Patent Application
20240380119
The disclosure herein is directed to an antenna element and an antenna array.
Layers consisting of usually periodic arrangements of subwavelength metallic inclusions in a dielectric host medium are referred to as metasurfaces. They can be designed to achieve unusual reflection/transmission properties of space waves and/or to modify the dispersion properties of surface/guided waves.
In theory, such metasurfaces could be used to create antennas for the wireless transmission of energy via electromagnetic waves. This could be especially beneficial in the aerospace field, where energy transmission by wires is often not feasible, for example in order to power aircraft or even for satellites designed to collect solar power and transmit that power to Earth.
However, the use of dielectric substrates in metasurface antennas limits their suitability for aerospace application, where weight and space requirements are often prohibitive.
In view of the above, it is an objective of the disclosure herein to provide antennas, in particular for the wireless transmission of energy, which have reduced weight, in particular for applications in space.
This objective is achieved by an antenna element and an antenna array as disclosed herein.
According to a first aspect of the disclosure herein, an antenna element comprising a first thin-film membrane, second thin-film membrane arranged essentially parallel to and spaced apart from the first thin-film membrane, an electromagnetic metasurface arranged on a first side of the first thin-film membrane opposite of the second thin-film membrane, and a metallic coating arranged on a first side of the second thin-film membrane opposite of the first thin-film membrane, is provided.
According to a further aspect of the disclosure herein, an antenna array comprising a mounting device and a plurality of antenna elements according to the first aspect of the disclosure herein is provided. The plurality of antenna elements are attached to the mounting device.
It is an idea of the disclosure herein to combine thin-film membranes and a metasurface in order to create an antenna, which can receive and emit radiation, depending on the specific embodiment, in particular for the purpose of wireless transmission of energy. This allows for a particularly light-weight antenna, which in turn allows the wireless transmission of energy in scenarios where conventional antennas used for the wireless transmission of energy might be not suited.
According to a preferred embodiment of the antenna element, the electromagnetic metasurface comprises a feeding mechanism, which is configured to induce an emission of electromagnetic waves from the electromagnetic metasurface. In this way, the antenna element can be advantageously used for emitting electromagnetic radiation.

(Pointing records for text and elements)

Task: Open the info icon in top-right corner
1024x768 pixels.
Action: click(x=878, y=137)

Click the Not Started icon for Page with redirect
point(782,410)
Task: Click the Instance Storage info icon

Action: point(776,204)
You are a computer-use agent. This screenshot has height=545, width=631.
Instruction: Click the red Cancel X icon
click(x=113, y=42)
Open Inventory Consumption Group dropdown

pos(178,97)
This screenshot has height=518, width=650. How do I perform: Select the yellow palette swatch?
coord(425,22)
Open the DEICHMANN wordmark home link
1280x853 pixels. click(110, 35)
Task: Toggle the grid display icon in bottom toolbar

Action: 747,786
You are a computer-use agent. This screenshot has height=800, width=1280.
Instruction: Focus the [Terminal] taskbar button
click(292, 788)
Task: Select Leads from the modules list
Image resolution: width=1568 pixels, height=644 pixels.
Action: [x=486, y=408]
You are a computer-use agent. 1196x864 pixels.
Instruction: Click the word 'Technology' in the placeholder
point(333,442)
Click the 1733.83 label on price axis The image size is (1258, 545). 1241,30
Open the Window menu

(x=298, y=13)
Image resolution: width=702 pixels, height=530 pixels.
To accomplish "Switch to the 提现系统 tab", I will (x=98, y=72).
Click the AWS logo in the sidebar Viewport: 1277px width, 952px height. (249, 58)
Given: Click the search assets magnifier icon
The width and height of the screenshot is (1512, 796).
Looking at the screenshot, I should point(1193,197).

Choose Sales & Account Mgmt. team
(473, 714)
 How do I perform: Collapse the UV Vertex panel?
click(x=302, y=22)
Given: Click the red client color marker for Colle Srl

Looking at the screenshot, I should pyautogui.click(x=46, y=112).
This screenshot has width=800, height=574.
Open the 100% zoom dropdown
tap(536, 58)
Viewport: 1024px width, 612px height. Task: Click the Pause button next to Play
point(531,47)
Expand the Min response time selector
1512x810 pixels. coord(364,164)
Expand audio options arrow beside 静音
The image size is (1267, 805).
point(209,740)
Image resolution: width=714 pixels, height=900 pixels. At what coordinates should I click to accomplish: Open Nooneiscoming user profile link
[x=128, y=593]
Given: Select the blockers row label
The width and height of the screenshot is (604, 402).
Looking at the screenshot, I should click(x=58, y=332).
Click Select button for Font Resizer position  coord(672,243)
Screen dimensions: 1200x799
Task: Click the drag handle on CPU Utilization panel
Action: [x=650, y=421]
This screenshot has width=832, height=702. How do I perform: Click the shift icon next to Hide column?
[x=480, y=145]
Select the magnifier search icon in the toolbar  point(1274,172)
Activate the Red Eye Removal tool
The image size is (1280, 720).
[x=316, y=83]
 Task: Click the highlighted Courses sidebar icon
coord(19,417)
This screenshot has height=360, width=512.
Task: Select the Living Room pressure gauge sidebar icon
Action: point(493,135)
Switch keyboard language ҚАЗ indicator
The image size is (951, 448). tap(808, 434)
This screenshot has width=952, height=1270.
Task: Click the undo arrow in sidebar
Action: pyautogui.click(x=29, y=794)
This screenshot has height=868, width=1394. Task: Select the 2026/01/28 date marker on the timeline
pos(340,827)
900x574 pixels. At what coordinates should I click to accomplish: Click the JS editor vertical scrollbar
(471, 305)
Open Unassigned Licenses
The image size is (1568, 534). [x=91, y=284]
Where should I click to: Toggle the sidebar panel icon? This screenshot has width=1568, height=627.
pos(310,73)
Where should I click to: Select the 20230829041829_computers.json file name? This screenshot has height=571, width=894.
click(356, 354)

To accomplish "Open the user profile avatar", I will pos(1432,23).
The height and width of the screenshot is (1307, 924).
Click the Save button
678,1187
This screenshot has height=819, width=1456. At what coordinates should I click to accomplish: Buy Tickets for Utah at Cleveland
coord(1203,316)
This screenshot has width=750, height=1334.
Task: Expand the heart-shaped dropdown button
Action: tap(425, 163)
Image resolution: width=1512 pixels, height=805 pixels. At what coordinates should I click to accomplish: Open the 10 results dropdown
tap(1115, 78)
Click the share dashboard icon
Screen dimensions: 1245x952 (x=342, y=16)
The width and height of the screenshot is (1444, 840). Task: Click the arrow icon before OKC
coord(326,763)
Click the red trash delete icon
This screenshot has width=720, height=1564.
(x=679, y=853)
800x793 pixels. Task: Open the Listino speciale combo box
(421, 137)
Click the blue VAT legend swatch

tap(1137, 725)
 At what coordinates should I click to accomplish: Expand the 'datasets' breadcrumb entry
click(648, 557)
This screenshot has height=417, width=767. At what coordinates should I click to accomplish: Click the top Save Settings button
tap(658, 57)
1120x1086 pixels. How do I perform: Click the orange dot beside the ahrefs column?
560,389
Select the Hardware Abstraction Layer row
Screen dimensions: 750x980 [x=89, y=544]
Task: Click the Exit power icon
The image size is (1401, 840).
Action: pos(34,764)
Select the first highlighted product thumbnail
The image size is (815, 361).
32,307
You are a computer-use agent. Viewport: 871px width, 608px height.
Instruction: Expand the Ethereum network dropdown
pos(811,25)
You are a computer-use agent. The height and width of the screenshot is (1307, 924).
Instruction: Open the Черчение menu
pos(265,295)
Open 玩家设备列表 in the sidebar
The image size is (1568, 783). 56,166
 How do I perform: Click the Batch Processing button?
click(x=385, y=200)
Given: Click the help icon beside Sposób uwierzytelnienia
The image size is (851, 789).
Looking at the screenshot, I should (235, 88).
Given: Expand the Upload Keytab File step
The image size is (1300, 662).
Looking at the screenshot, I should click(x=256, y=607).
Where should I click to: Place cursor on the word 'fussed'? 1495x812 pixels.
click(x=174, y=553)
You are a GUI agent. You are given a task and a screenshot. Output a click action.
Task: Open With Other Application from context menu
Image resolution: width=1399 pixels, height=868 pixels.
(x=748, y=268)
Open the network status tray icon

§ **Exercise task 1**
Answer these questions from the antenna patent text:
(a) What are layers of usually periodic arrangements of subwavelength metallic inclusions in a dielectric host medium called?
(b) What does the text say is often prohibitive in aerospace applications?
(c) In the antenna array, what are the antenna elements attached to?
§ **Exercise task 2**
Please render the stretch of the records from the start through the line containing "Action: point(776,204)" as a JSON list of strings, one string per line, with blank lines left out.

§ **Right answer 1**
(a) Metasurfaces.
(b) Weight and space requirements.
(c) The mounting device.

§ **Right answer 2**
[
  "Task: Open the info icon in top-right corner",
  "1024x768 pixels.",
  "Action: click(x=878, y=137)",
  "Click the Not Started icon for Page with redirect",
  "point(782,410)",
  "Task: Click the Instance Storage info icon",
  "Action: point(776,204)"
]